* _Selected passage_
------------------------------------------------

Since it took the Crapflooders only a week or so to figure out that Trackback flooding was easier and more fun than Comment flooding, I was wondering when these spammers would come to the same realization. Last night, they finally did. Golem received several hundred trackback attempts, in two concerted waves.
When the crapflooders were at it, a throttle on the number of trackbacks in a given time-period was my main defence. That throttle is now built-into MT 3.1x.
Since then, I’ve wised up a bit, and block submissions (of Trackbacks and Comments) from open HTTP Proxies. Thanks to Brad Choate’s plugin, modified to use the opm.blitzed.org
DNSBL list of open Proxies (instead of the irrelevant dsbl.org
list of open SMTP servers), all of the hundreds of would-be spam Trackbacks were blocked.
The modifications to Brad’s plugin are easy,
--- plugins/dsbl_deny.pl.orig Thu Nov 11 11:06:29 2004 +++ plugins/dsbl_deny.pl Thu Nov 11 11:08:58 2004 @@ -12,9 +12,9 @@ my ($eh, $app, $comment) = @_; my $remote_ip = $app->remote_ip; my ($a, $b, $c, $d) = split /\./, $remote_ip; - if (checkdnsrr("$d.$c.$b.$a.list.dsbl.org")) { + if (checkdnsrr("$d.$c.$b.$a.opm.blitzed.org")) { $app->log("Blocked comment post from known open proxy: $remote_ip"); - my $url = "http://dsbl.org/listing?$remote_ip"; + my $url = "http://opm.blitzed.org/proxy?ip=$remote_ip"; # we're forcing out the header here and exiting since I can't find # a cleaner way to force a redirection to the DSBL.org site...
The only surprising thing was how well it performed.

------------------------------------------------

* _Dataset excerpts_
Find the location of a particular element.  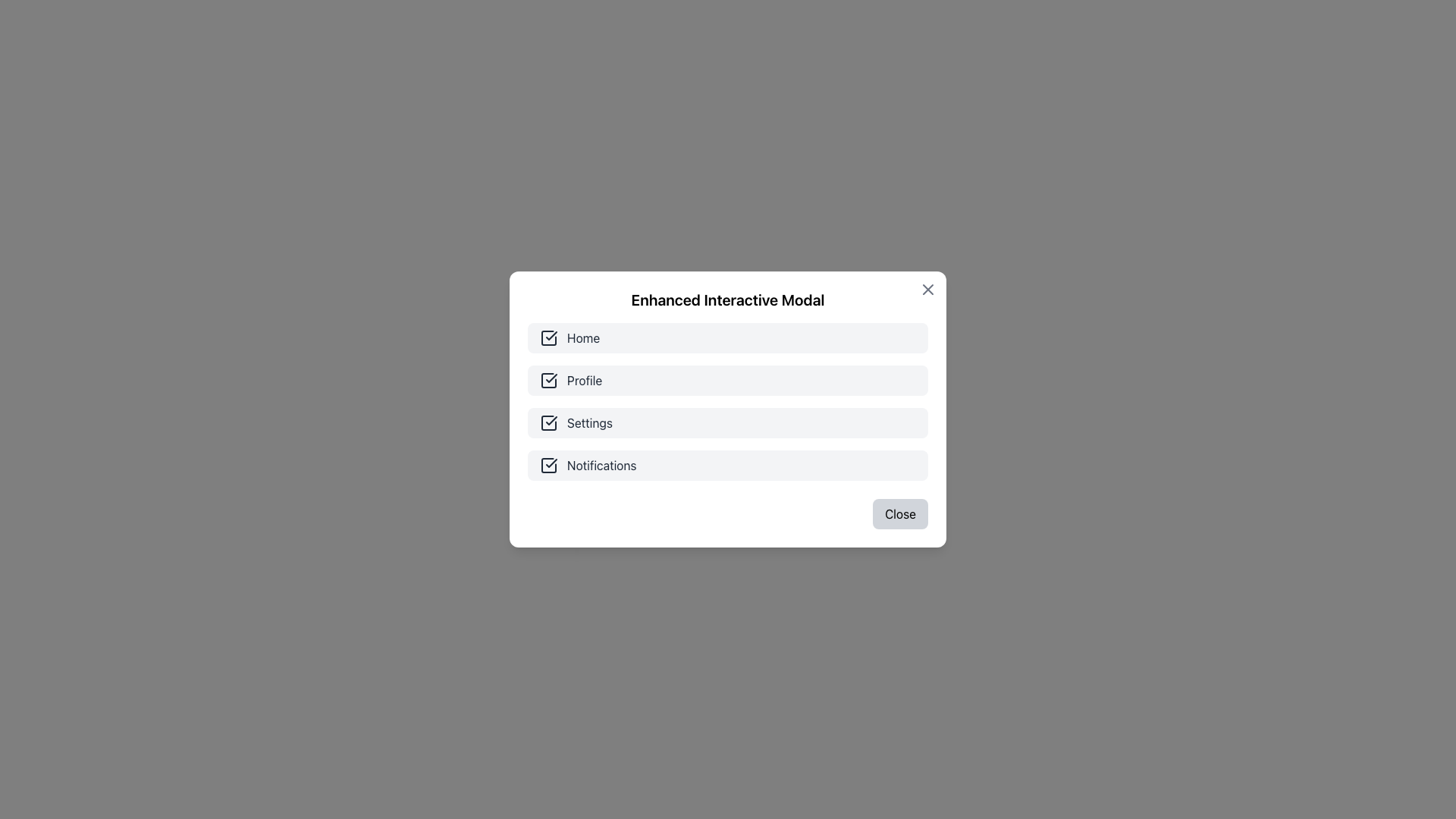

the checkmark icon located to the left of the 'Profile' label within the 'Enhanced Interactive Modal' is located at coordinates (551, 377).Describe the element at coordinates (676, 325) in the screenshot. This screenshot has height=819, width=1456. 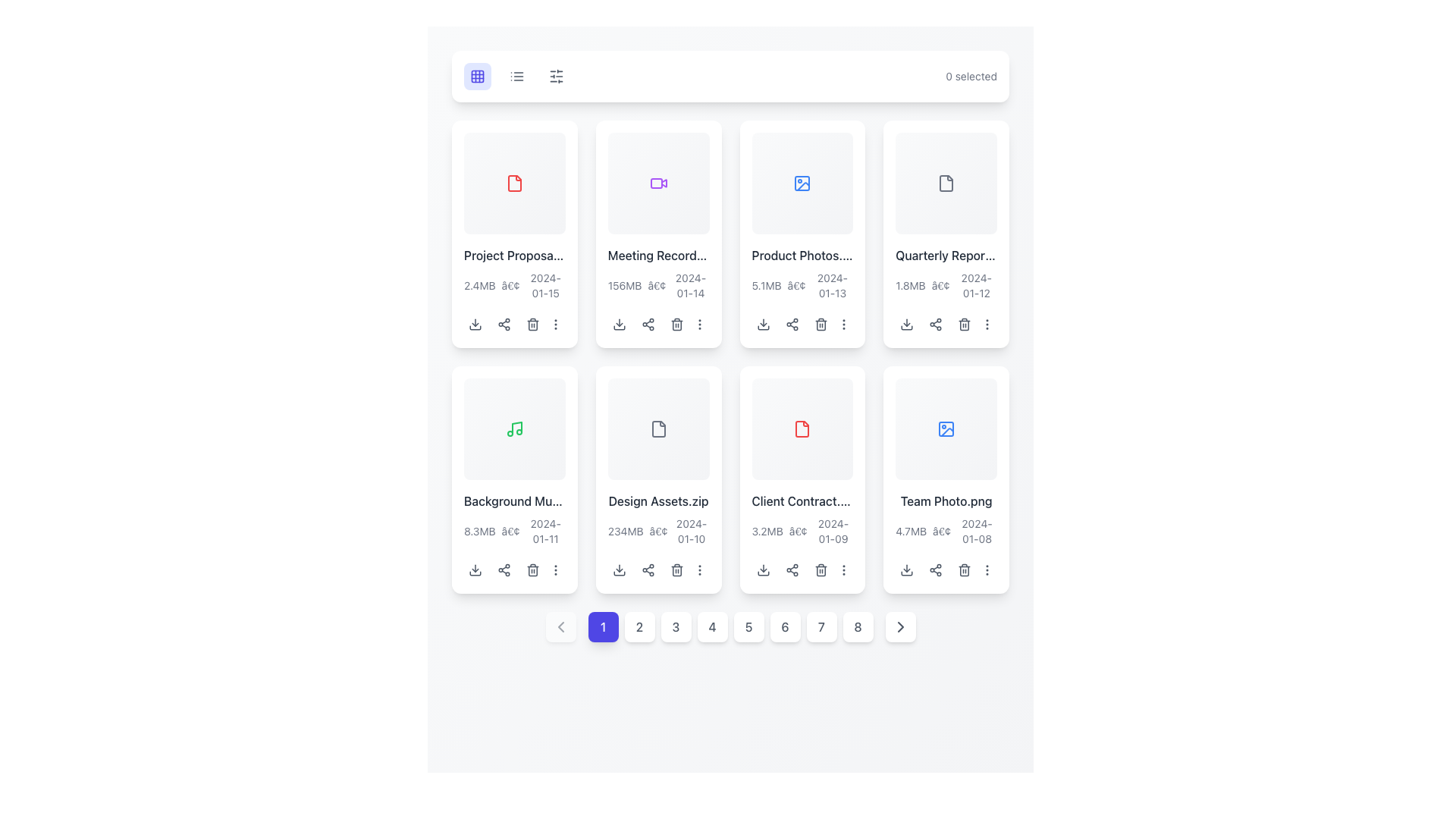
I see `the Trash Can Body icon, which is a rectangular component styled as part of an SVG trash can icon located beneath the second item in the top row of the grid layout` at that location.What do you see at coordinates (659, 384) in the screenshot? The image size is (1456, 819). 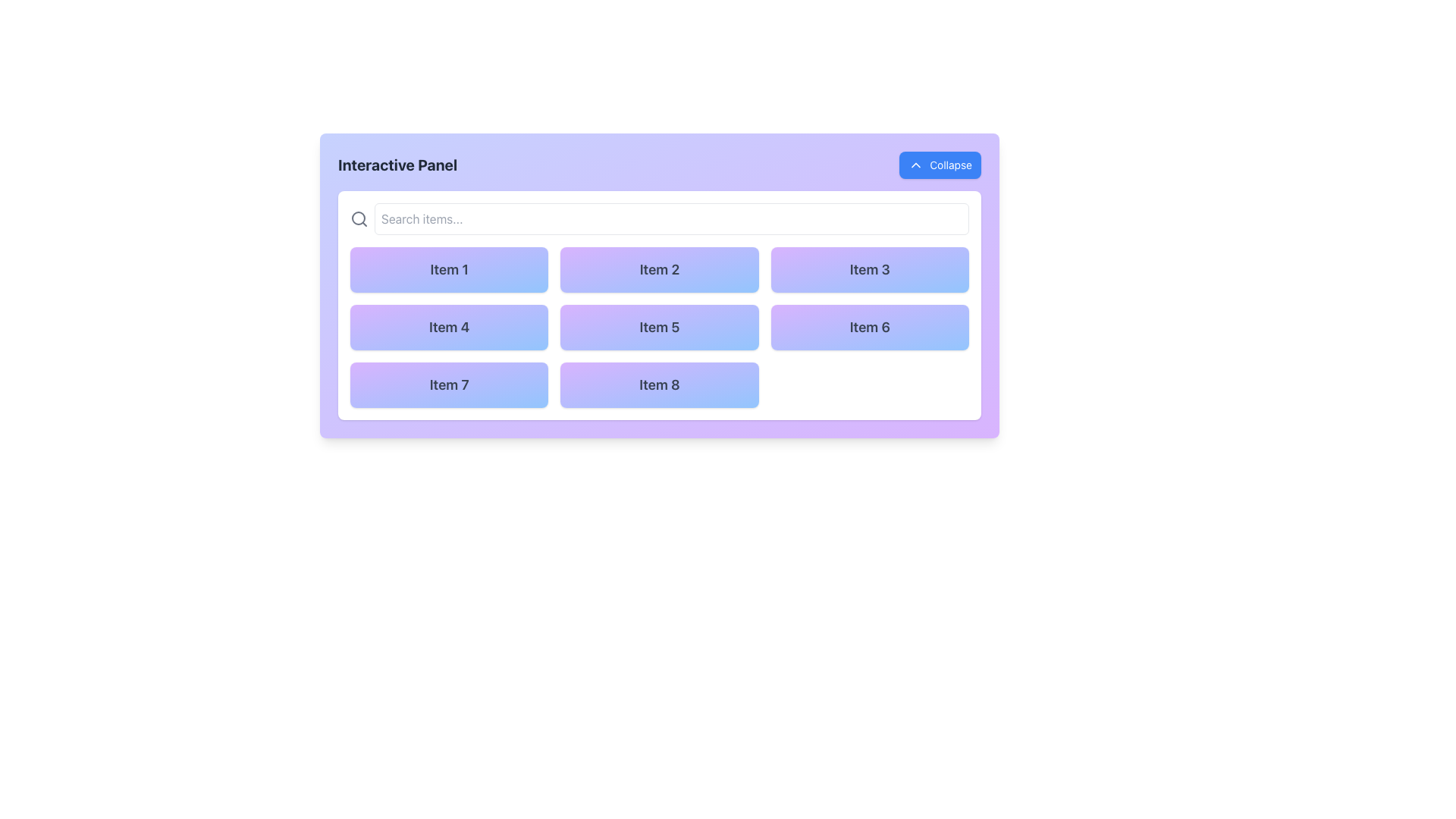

------------------------------------------------

* _Activities_
a. Answer these questions about the trackback spam post, giving each answer on its own line with the matching mark:
(i) In how many waves did the trackback attempts on Golem arrive?
(ii) What was the main defense when the crapflooders were at it?
(iii) Which DNSBL list of open proxies was the plugin modified to use?
b. Continue the trackback spam post, picking up after its final sentence.

* _Task results_
a.
(i) Two concerted waves.
(ii) A throttle on the number of trackbacks in a given time-period.
(iii) The opm.blitzed.org list.

b.
Update (2/2/2005):
Zack is, alas, correct. My “internal working version” is a little more heavily hacked than I let on (or even remembered). So, pending Brad releasing a new version of his plugin, here’s a (slightly neatened-up) canned replacement which filters both Comments and Trackbacks.Update (2/4/2005):
Ever the scientist, I decided to check whether the success of theopm.blitzed.org
open proxy list in covering the particular proxies used by these spammers in their recent Trackback Spam runs was due to dumb luck or to genuine comprehensiveness. So I decided to look up a much larger sample of IP addresses, used in recent weeks by these lowlifes for referrer spam and their (feeble attempts at) comment spam. The result is that opm.blitzed.org
lists only about half of those IP addresses1. In other words, I got lucky2.So I’ve begun to deploy some other countermeasures against them, which I will surely write about anon. In the meantime, there’s a wee buglet in the plugin I posted the other day. If you downloaded it, please download it again.
1 Looking back at a weeks-old list of proxies may not be a reliable measure. Many of these may once have been open, but are now closed and delisted. So this surely understates the effectiveness of the Blitzed list. By how much is hard to tell.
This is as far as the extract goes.